■ DIRECTIONS FOR THIS TASK: Continue the memory piece about the Stage Door Bar & Grille, picking up right after its last sentence.

EXCERPT PROVIDED START

Tuesday, October 31, 2006

The Stage Door Bar & Grille

Across the street and next to the famous Schubert Theatre in New Haven sat the Stage Door Bar & Grille. It was called Stage Door because of it's location next to the alleyway of the Schubert Theatre.

The Schubert Theatre in New Haven was the last stop for any Broadway bound play or musical act. If you bombed in New Haven, your chances for succeeding in New York or even making it to New York were greatly diminished.
Extending out from the Stage Door was your basic neon sign, blaring out the name in big red letters over a black background. Nothing fancy, just your basic bar sign.

I was allowed access to the Stage Door any time, day or night. My mother's job at the White Tower 24 hour hamburger joint across the street gave me passage to most places, day or night, that any 10 year would never dream of entering, nor their parents allow.

The murky windows of the Stage Door facing the corner of Crown and College were covered half way down with old cigarette stained drapes. If you were tall enough, which I wasn't at the age of 10, you could peer over the draped partition and peer in.

The entrance to the Stage Door was an old heavy wooden door with a diamond shaped window 3/4 of the way up. Most times I had trouble opening the door by myself but if I waited a bit, some downtown neighborhood patron would come along and let me in, or I would wait for someone to come out from their daily dose of beer.


As I walked through the dense cloud of cigar and cigarette smoke I would begin to manuver through a sea of legs.
The smell of stale smoke and alcohol permeated the air.

A huge Seeburg jukebox was immeditately to your right, bigger than the one at the White Tower.It was a great big domed shaped record player with a music list to try and please all patrons. Rock and roll, Frank Sinatra, Johnny Mathis and whatever holiday music that was appropiate at the time. The juke box 45rpm records and could spin both sides. A nickel was all it took and if you were lucky enough to have a quarter, you could get 6 plays.

4 booths sat off to the left where the downtown people gathered to talk about their day or just sit in silence by themselves pondering over the drink in front of them
One such patron was Kathie, an Italian woman with black hair tied up in a huge bun on her head, fingernails as long as spikes and a cigarette hanging out of her mouth.
She would smile and say to me, "Come sta Lei"? I would smile back at her and say, "molto bene." I loved how she talked Italian to me, made me feel like an adult. My mother spoke Italian to my aunts when she didn't want us to know what she was saying. I had picked up a few words in those conversations.


Before I knew it, someone would always recognize me as "Mary's daughter" and I would be swept off my feet and plunked down lovingly on a bar stool in front of the bartender. "Hey kid," "How about a Coke and some chips"?

Within seconds Rudy the bartender would slide down a glass of Coke where it would stop right in front of me. Rudy sailed the drinks right down the bar like a pro shuffleboard athlete, knowing exactly where to make that drink stop. Rudy was a pro.

EXCERPT PROVIDED END
EXCERPTED RECORDS START

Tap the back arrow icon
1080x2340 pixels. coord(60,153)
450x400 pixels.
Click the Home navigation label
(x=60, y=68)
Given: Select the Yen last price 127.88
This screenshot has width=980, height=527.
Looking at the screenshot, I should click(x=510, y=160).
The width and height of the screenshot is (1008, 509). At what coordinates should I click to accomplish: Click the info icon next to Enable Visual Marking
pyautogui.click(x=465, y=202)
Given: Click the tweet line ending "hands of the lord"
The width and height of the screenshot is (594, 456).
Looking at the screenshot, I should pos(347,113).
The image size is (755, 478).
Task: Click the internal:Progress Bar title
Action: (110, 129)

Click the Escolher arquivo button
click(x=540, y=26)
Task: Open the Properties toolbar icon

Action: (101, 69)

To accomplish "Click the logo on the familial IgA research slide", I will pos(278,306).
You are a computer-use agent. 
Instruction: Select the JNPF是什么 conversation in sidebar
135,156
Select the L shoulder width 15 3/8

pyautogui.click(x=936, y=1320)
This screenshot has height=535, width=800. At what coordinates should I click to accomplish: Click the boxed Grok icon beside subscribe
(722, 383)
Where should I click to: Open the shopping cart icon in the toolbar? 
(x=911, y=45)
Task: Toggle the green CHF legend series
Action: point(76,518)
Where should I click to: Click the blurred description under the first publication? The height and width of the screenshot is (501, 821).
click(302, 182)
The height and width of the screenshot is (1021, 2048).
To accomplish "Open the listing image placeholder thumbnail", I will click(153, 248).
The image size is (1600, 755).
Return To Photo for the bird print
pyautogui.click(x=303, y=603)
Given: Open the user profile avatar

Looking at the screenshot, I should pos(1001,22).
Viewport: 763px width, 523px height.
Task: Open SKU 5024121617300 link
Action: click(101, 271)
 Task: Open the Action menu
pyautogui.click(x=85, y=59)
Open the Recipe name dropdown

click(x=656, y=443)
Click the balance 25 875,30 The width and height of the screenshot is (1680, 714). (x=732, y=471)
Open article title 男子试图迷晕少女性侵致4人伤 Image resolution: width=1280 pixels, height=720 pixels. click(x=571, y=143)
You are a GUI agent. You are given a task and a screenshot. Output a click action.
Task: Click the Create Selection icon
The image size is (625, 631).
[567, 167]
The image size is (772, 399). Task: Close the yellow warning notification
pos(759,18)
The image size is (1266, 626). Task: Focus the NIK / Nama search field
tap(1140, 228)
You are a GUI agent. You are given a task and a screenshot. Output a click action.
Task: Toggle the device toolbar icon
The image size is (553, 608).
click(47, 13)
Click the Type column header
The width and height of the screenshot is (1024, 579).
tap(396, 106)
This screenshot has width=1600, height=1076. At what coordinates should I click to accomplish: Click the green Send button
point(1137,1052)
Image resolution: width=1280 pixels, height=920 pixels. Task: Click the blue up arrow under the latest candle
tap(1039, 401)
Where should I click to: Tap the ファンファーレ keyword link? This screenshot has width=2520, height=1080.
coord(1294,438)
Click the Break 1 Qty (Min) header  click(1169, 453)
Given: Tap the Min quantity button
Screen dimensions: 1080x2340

EXCERPTED RECORDS END

■ TASK ANSWER:
He knew everyone's drink and usually had it ready and waiting.

The guys at the bar would all offer to pay for my soda, but Rudy's remark would always make me smile. "The little lady can have whatever her heart desires. It's on the house."

I would sit there on the bar stool with my Beatles haircut well before the Beatles landed, dirty pants and shirt and scuffed sneaks from playing catch in my step father's parking lot with Helen the lesbian, listening to the clink of glasses being swept off the bar and taken from the patrons in the booths.

There was always laughter and conversation and camaraderie, no matter who was there.
It was a meeting place, a gathering of minds, from office workers, to the retail store owners in downtown New Haven to people just plain down on their luck.

A few of the regulars included Dave, the punch drunk semi-pro boxer, Stan the Parking Lot Man with the fancy rings on his finger and the brand new shiny Cadillac.
It was a haven of sorts.

One hot summer night as I was perched on the bar stool, the bar became silent.

Entering the door was a handsome lightly skinned black man who seemed so familiar.

I couldn't quite place him until I heard Rudy say, "Hey Johnny, welcome to New Haven."

With that Johnny Mathis strode up to the bar and shook Rudy's hand. "Pleasure to meet you," Johnny said. With that everyone crowded around Johnny and introduced themselves. Most of the guys had stories about their wives "swooning" over his records and pointing out to Johnny that his songs were on the jukebox.

At one point Johnny looked over at me, winked and said, "Hi Darlin."
Wow. That was cool then and it still is.

Everyone offered to buy him a beer, but Rudy insisted it was on the house. Johnny had just finished a show at the Schubert and had a bagful of White Tower hamburgers for his crew back at the Hotel Taft down the street.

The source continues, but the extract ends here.